Yes, in the last ten years. What is ten years? What was going on when I was born? That is, when Taktsis, the great Taktsis, who was already a well-known writer, was killed because he dressed as a woman… Today, okay, this kind of murder and violence still happens, but not as frequently. No, no, we’re not safe, and that’s why I share a lot of myself in professional settings, so I don’t lose customers, so I don’t lose my livelihood.
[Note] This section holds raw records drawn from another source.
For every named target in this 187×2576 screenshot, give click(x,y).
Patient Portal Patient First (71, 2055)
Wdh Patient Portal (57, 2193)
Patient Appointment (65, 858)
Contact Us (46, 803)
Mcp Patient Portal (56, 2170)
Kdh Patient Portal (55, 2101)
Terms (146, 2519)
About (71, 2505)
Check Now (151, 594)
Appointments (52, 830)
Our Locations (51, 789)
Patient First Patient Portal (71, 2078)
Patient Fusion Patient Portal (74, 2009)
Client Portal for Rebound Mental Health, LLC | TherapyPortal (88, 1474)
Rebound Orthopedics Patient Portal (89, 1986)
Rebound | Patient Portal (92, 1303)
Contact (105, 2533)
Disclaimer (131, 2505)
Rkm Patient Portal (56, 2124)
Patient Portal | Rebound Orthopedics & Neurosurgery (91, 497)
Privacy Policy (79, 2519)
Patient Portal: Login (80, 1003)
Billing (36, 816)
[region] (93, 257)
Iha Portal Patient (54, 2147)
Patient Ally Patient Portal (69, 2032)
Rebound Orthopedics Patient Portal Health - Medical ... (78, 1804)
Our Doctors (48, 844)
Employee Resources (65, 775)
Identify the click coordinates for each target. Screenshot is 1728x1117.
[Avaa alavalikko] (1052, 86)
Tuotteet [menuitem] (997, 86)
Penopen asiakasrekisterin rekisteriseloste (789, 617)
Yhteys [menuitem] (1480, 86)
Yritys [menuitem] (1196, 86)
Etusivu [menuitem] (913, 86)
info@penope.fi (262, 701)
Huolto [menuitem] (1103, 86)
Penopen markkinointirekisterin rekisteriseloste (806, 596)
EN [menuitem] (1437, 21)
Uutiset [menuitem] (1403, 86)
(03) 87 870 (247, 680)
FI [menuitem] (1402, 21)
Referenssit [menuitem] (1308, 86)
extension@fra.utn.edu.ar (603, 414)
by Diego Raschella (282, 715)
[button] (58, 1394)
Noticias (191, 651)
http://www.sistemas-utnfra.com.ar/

Despite that, I feel in my heart that today it’s not like it was 20 or 30 or 40 years ago. In 10 years, we have made monstrous steps for Greece, especially in Athens and Thessaloniki followed by smaller, slower changes in the villages. did it above all, followed by Thessaloniki and then the villages. Yes, okay, okay, the villages are behind, always. They follow further behind, they’ve always been further behind though, why in Britain and Italy, in America aren’t their villages further behind? That goes without saying.  

 

There’s no comparison. I’m terribly happy that we live in this era, despite its crookedness. Things are better than they were 20 or 40 years ago.Or even 60 years or before that when there were concentration camps. That’s why I’m very grateful.